Line by line, copy out the data below exactly.

*** Extracted data Section Begins ***

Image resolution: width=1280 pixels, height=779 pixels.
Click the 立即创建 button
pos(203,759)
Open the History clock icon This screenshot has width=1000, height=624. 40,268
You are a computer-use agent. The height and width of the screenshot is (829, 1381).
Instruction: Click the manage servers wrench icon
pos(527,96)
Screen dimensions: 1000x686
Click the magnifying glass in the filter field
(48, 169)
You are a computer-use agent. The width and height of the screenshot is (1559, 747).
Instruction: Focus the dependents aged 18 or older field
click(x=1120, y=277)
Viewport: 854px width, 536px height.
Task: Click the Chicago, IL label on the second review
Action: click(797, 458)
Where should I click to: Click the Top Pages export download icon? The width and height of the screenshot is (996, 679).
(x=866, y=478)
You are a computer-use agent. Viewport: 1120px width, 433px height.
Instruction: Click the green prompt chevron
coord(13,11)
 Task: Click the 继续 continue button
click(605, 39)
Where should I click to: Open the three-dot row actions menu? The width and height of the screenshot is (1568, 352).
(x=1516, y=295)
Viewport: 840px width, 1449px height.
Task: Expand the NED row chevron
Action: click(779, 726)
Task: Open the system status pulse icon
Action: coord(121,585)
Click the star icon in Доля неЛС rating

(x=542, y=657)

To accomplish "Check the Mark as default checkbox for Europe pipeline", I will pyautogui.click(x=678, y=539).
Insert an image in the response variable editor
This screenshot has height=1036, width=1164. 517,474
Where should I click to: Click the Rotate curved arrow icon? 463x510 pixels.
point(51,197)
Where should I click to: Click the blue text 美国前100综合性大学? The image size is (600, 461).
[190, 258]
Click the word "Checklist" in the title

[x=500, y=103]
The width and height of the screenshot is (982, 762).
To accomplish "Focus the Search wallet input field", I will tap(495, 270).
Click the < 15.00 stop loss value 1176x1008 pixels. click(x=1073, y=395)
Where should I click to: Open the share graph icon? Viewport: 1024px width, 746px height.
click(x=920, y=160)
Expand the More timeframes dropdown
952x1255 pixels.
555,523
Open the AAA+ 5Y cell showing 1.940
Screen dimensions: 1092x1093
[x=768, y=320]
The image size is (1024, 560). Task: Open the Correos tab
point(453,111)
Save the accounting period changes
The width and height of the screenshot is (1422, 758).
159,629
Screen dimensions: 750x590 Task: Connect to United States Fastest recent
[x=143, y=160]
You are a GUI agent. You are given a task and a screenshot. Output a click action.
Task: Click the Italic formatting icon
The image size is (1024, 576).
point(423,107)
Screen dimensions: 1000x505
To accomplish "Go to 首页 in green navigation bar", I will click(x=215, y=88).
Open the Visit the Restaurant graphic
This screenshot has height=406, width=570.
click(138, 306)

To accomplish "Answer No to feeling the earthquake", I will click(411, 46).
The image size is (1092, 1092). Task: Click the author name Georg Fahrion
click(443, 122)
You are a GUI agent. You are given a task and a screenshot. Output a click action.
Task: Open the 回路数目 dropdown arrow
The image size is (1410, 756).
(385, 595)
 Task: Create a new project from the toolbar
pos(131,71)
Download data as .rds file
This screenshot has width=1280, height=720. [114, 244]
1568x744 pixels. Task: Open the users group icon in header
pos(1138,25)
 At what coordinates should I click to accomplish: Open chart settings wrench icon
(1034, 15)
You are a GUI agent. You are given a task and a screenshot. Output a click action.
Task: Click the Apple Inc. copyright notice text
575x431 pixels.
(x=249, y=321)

*** Extracted data Section Ends ***

◆ **Output for this exercise**:
Image resolution: width=1280 pixels, height=779 pixels.
Click the 立即创建 button
pos(203,759)
Open the History clock icon This screenshot has width=1000, height=624. 40,268
You are a computer-use agent. The height and width of the screenshot is (829, 1381).
Instruction: Click the manage servers wrench icon
pos(527,96)
Screen dimensions: 1000x686
Click the magnifying glass in the filter field
(48, 169)
You are a computer-use agent. The width and height of the screenshot is (1559, 747).
Instruction: Focus the dependents aged 18 or older field
click(x=1120, y=277)
Viewport: 854px width, 536px height.
Task: Click the Chicago, IL label on the second review
Action: click(797, 458)
Where should I click to: Click the Top Pages export download icon? The width and height of the screenshot is (996, 679).
(x=866, y=478)
You are a computer-use agent. Viewport: 1120px width, 433px height.
Instruction: Click the green prompt chevron
coord(13,11)
 Task: Click the 继续 continue button
click(605, 39)
Where should I click to: Open the three-dot row actions menu? The width and height of the screenshot is (1568, 352).
(x=1516, y=295)
Viewport: 840px width, 1449px height.
Task: Expand the NED row chevron
Action: click(779, 726)
Task: Open the system status pulse icon
Action: coord(121,585)
Click the star icon in Доля неЛС rating

(x=542, y=657)

To accomplish "Check the Mark as default checkbox for Europe pipeline", I will pyautogui.click(x=678, y=539).
Insert an image in the response variable editor
This screenshot has height=1036, width=1164. 517,474
Where should I click to: Click the Rotate curved arrow icon? 463x510 pixels.
point(51,197)
Where should I click to: Click the blue text 美国前100综合性大学? The image size is (600, 461).
[190, 258]
Click the word "Checklist" in the title

[x=500, y=103]
The width and height of the screenshot is (982, 762).
To accomplish "Focus the Search wallet input field", I will tap(495, 270).
Click the < 15.00 stop loss value 1176x1008 pixels. click(x=1073, y=395)
Where should I click to: Open the share graph icon? Viewport: 1024px width, 746px height.
click(x=920, y=160)
Expand the More timeframes dropdown
952x1255 pixels.
555,523
Open the AAA+ 5Y cell showing 1.940
Screen dimensions: 1092x1093
[x=768, y=320]
The image size is (1024, 560). Task: Open the Correos tab
point(453,111)
Save the accounting period changes
The width and height of the screenshot is (1422, 758).
159,629
Screen dimensions: 750x590 Task: Connect to United States Fastest recent
[x=143, y=160]
You are a GUI agent. You are given a task and a screenshot. Output a click action.
Task: Click the Italic formatting icon
The image size is (1024, 576).
point(423,107)
Screen dimensions: 1000x505
To accomplish "Go to 首页 in green navigation bar", I will click(x=215, y=88).
Open the Visit the Restaurant graphic
This screenshot has height=406, width=570.
click(138, 306)

To accomplish "Answer No to feeling the earthquake", I will click(411, 46).
The image size is (1092, 1092). Task: Click the author name Georg Fahrion
click(443, 122)
You are a GUI agent. You are given a task and a screenshot. Output a click action.
Task: Open the 回路数目 dropdown arrow
The image size is (1410, 756).
(385, 595)
 Task: Create a new project from the toolbar
pos(131,71)
Download data as .rds file
This screenshot has width=1280, height=720. [114, 244]
1568x744 pixels. Task: Open the users group icon in header
pos(1138,25)
 At what coordinates should I click to accomplish: Open chart settings wrench icon
(1034, 15)
You are a GUI agent. You are given a task and a screenshot. Output a click action.
Task: Click the Apple Inc. copyright notice text
575x431 pixels.
(x=249, y=321)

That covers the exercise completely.